The recruitment status of this study is unknown because the information has not been verified recently.
Verified October 2010 by Spanish Foundation of Rheumatology.
Recruitment status was  Recruiting
Sponsor:
Information provided by (Responsible Party):
Spanish Foundation of Rheumatology
ClinicalTrials.gov Identifier:
NCT01091675
First received: March 22, 2010
Last updated: November 30, 2011
Last verified: October 2010
History of Changes
  Purpose

The spondylarthropathies (SpA) are a group of rheumatic inflammatory inter-related diseases that share common etiopathogenesis, clinical, genetic and radiological features, in which ankylosing spondylitis (AS) is the prototype of the family. Ankylosing spondylitis is a chronic rheumatic disease with a prevalence of around 0.1-0.3% in Spain (1). The disease is characterized by a localized inflammatory process especially at the axial skeleton including pelvis and spine, but also it can be associated with peripheral arthritis. Ankylosing spondylitis is a rheumatic disease less prevalent than rheumatoid arthritis (2), but its chronic course leads to a degree of long term disability similar to that observed in rheumatoid arthritis (3, 4). The standard therapy for AS, especially in case of axial involvement, mainly comprises non-steroidal anti-inflammatory drugs (NSAIDs) and physiotherapy. Additionally, disease-modifying antirheumatic drugs (DMARD) did not demonstrate any therapeutic benefit.

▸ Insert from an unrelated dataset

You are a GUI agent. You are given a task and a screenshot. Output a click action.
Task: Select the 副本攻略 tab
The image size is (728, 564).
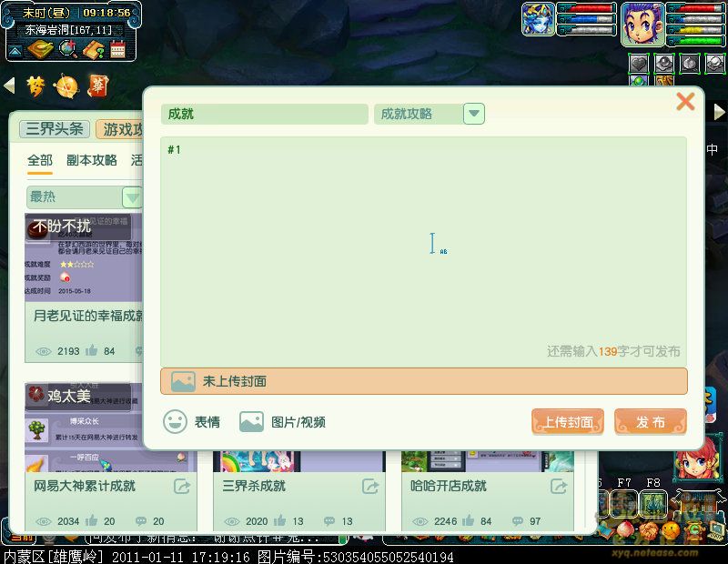click(92, 160)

In the last years, anti-TNF therapy has shown great efficacy in the treatment of patients with ankylosing spondylitis (5, 6, 7) however, biological therapy requires a high financial cost and entails many potential risks. In this sense, consensus document developed by the Spanish Society of Rheumatology (SER) recommend that the indication of biological therapy should be preceded by the evidence of therapeutic ineffectiveness (BASDAI≥ 4) of ≥2 conventional NSAIDs properly administered (consecutively and at full or maximum tolerated dose and for a minimum of 3 months) (8). Preliminary data from the database REGISPONSER show that 40-50% of patients with AS visited regularly in the Rheumatology Services in Spain are under-treated (9). This situation is similar to the observed in other countries with the same group of patients (10).

The use of a COX-2 inhibitor for the symptomatic relief in the treatment of AS is recommended by guidelines (8, 11).

Etoricoxib is a selective inhibitor of COX-2 and it has shown greater efficacy compared to naproxen in the symptomatic treatment of patients with axial forms of AS (12).

Likewise, etoricoxib 90 mg/day has shown efficacy in a six-week open study in which 22 patients with established AS, not responded adequately to therapy with ≥ 2 NSAID for at least three months and potential candidates to initiate anti-TNF therapy, had been recruited. The result of the primary endpoint was that eight out 20 completers (40%) treated with etoricoxib responded positively to therapy, fulfilling the ASASBIO criteria and a 56% fulfilled the ASAS20 criteria (13).

In spite of the clearly limited size of this cohort, this study shows that treatment with etoricoxib could provide clinical improvement in the two most commonly used criteria for the estimation of effectiveness and of the response (ASAS20 and ASASBIO, respectively) (11) in this specific population.

Thus, etoricoxib could be a good therapeutic option for those patients with AS who do not respond adequately to treatment with conventional NSAIDs and they are eligible to receive biological therapy.

The aim of this study is to confirm the result of a previous study in a wider similar population. Basing on previous results (13), the response rate will be assessed by ASASBIO criteria. The efficacy of the treatment with etoricoxib 90 mg will be assessed at week 4 in a population of patients with AS who didn't respond adequately to a previous therapy with ≥ 2 NSAIDs.

We also will assess the response to etoricoxib at week 2 in order to explore if the responses at week 2 could be predictor of the future response at week 4.

Furthermore, in those patients who respond positively to a 4-week treatment with etoricoxib 90 mg and, in investigator opinion, should continue the therapy, the maintenance of the response at week 12 and 24 will be studied.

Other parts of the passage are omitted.